Source: our own processing from ASS, Postunitario, Azienda la Canonica, Amministrazione.

5. Conclusions

The results obtained enrich the debate regarding Tuscan agrarian history in the post-unification period and especially during the exogenous shocks of the 1880s. In particular, four aspects emerged: the inclination of the landowner to invest, the ability of the production and accounting systems to respond to exogenous shocks, the improvement of sharecropper living conditions during the 1880s, and the fattoria’s high-quality accounting.

The elaboration of the data contained in the accounting books has enabled us to obtain significant results, thus enriching the debate over the reaction of the sharecropping system to the exogenous shocks (Galassi, 1986, 1987). The results align with the theory that sharecropping is a contract capable of adapting to changes (Winters, 1978).
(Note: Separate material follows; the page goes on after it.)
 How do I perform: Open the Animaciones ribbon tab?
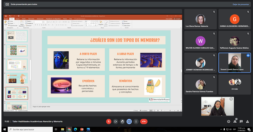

The analysis of the data has brought to light how, after the 1870s (management of the fattoria of Giovanni Pacini), significant investment was made into the introduction of new crops (vines), thus making it possible to respond decisively to the fall in cereal prices during the period of deflation. Once the new crops entered production, there was an increase in sales of commercial products, mainly wine. The increase in sales was also favored by the arrival of phylloxera in France, which opened new market space for Tuscan wine in the Italian market. Observing sales performance is vital because the sharecropping structure demonstrates exceptional ability to adapt to market changes (Newbery, 1975). The resources produced by the increase in sales of wine permitted an expansion in expenditures for fertilizers, thus beginning a process of economic growth for the fattoria. The evidence of Canonica is in line with that of the province (MAIC, 1881), and also shows the erroneous perception of sharecropping as a system hostile to investments and enhancement.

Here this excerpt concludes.